Italia
Alla vigilia della grande battaglia che si annuncia per il rinnovo della concessione decennale per il servizio pubblico radiotelevisivo, sarebbe forse il caso di capire come il mercato audiovisivo si stia assestando per poi decidere quale soluzione più utile al sistema-Paese adottare per il governo della transizione digitale nel sistema televisivo.
Albert Eistein affermava di non essere in grado di dire con quali terribili armi si sarebbe combattuta la terza guerra mondiale, ma era certo che la quarta si sarebbe svolta a colpi di clava.
Nel nostro caso qualche sforzo anche per intuire il futuro prossimo venturo andrebbe fatto.
Anche perché alcuni trend sembrano già chiaramente disegnati.
L’annuncio che Amazon abbia messo in produzione una sua serie tv, dopo che Netflix ha collezionato svariati Emmy Awards nel settore, e che Google e Facebook stiano lanciando proprie piattaforme televisive, non lascia dubbi su cosa stia accadendo.
Ormai è maturo il processo per cui i net-provider stanno risalendo come salmoni la corrente, arrivando a produrre contenuti originali, e si propongono come Total-Provider.
I nuovi incumbent dei mercati nazionali europei nei prossimi 3/5 anni saranno proprio i vecchi net-provider della rete.
Del resto il combinato disposto fra l’accesso USB ai nuovi televisori con i proiettori satellitari dei cinema, indica come l’intero sistema audiovisivo non sia altro che una galassia di piattaforme distributive che ruotano attorno allo stesso file digitale del content.
Chi vince?
Vince chi ha più potenza distributiva, chi ha capacità di raggiungere, nella maniera più selettiva e profilata possibile, l’utente che si prefigge.
E’ questa la fase della globalizzazione dei mercati linguistici dell’audiovisivo che rende la TV nazione, ossia i sistemi televisivi che si risolvono in un unico mercato linguistico, come la Rai per capirci, residuali.
In questa fase vincono i net-provider.
Ma il mondo gira e le galassie sono instabili.
Infatti, per la stessa dinamica che rende oggi Amazon o Google vincenti, in virtù del loro primato distributivo, si profilano già i nuovi challenger.
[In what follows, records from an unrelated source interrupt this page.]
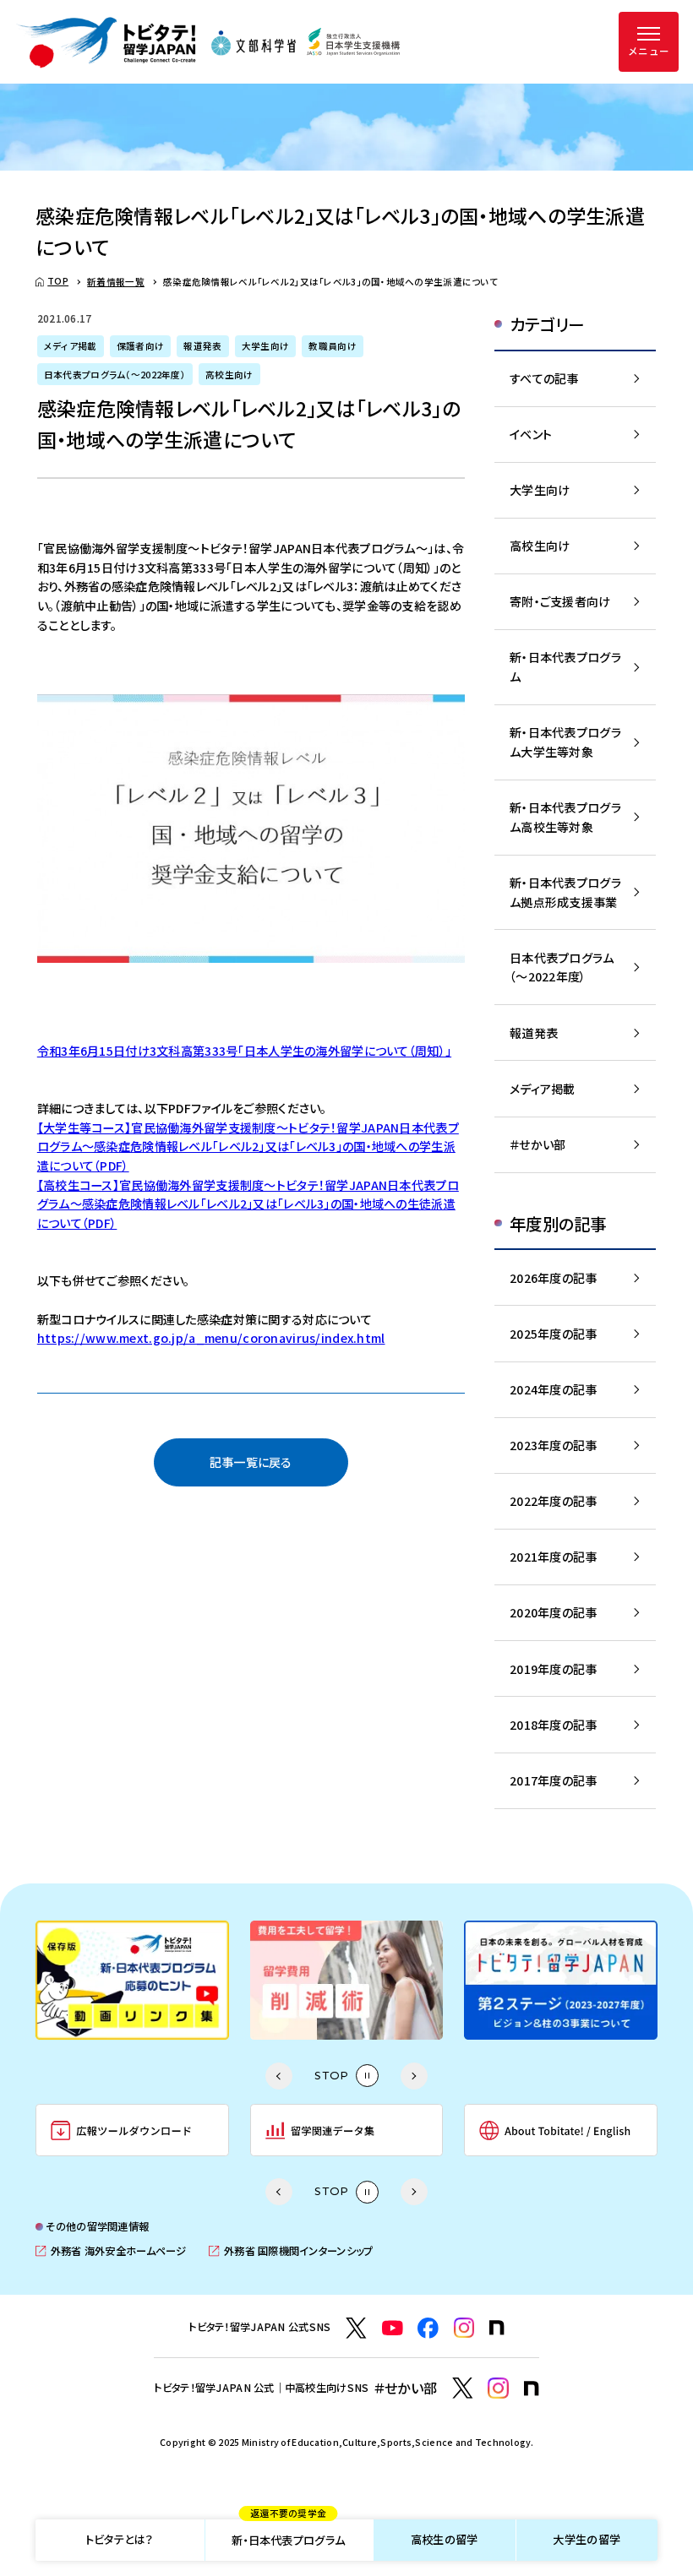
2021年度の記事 (554, 1556)
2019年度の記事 (554, 1668)
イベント (531, 434)
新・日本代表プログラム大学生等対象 (565, 742)
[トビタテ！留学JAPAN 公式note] (497, 2327)
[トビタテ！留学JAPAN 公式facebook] (428, 2328)
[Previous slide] (278, 2076)
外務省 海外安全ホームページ (111, 2251)
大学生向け (540, 489)
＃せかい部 (537, 1144)
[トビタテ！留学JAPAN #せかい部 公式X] (462, 2388)
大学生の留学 (586, 2539)
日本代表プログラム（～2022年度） (562, 967)
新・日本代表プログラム (288, 2533)
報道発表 (534, 1032)
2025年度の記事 (554, 1333)
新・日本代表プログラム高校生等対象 (565, 817)
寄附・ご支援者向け (560, 601)
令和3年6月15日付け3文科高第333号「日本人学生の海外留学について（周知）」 (244, 1050)
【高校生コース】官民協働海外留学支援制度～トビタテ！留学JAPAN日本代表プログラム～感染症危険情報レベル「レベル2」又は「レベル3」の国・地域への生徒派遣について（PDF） (248, 1204)
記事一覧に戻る (251, 1462)
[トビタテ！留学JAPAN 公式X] (356, 2328)
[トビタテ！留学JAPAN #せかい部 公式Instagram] (498, 2388)
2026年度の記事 (554, 1277)
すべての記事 (544, 378)
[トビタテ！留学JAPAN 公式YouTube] (392, 2328)
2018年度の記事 (554, 1724)
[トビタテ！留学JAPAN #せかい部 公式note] (531, 2388)
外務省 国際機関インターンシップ (291, 2251)
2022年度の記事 (554, 1500)
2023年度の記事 (554, 1445)
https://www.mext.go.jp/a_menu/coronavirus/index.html (211, 1337)
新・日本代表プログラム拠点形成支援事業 (565, 892)
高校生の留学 (444, 2539)
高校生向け (540, 545)
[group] (283, 1980)
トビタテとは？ (119, 2539)
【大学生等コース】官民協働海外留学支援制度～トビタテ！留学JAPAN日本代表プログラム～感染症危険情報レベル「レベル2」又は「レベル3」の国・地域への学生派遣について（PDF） (248, 1146)
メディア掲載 (543, 1088)
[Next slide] (414, 2076)
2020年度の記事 (554, 1612)
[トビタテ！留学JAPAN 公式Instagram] (464, 2328)
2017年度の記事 (554, 1780)
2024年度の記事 (554, 1389)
Insieme ai net-provider, infatti, sono già all’orizzonte i cosiddetti style-provider, ossia quei brand che coincidono con uno stile di vita e di comportamento, con una delle tante tribù del mondo del consumo: Prada, Slowfood, Eataly, Diesel, Cucinelli, Della Valle.
Sono i marchi della qualità che si stanno avvicinando al mondo della comunicazione audiovisiva. Un mondo sempre più liquido che non richiede infrastrutture, frequenze, centri di produzione, ma solo botteghe d’immagine, broker di talenti, potenza di software.
Primo fra questi style-provider è sicuramente Luxottica.
L’accordo raggiunto con i Google Glass spinge il gruppo di Del Vecchio a porsi il problema di usare i propri occhiali come sistemi utente, come devices, e diventare dunque subito net-provider e, immediatamente dopo, capitalizzare la propria esclusiva presa su platee di grande qualità in tutto il mondo, diffondendo e distribuendo contenuti originali.
Google lo ha capito, e ha cercato di ingabbiare il suo possibile concorrente.
E l’Italia potrà capirlo e sostenerlo?
Siamo ad un giro di boa, dove il decantato Made in Italy potrebbe, esattamente come 50 anni fa con Olivetti, Buzzati Traverso, Ippolito, Natta, diventare non solo geniale artigiano, ma anche grande impresario del nuovo sistema comunicativo.
La concessione del servizio pubblico televisivo potrebbe essere volano e supporto ad una partita in cui una volta tanto l’Italia dispone non solo di fanteria, ma anche di artiglierie d’assalto per vincere la guerra e non solo la prima scaramuccia.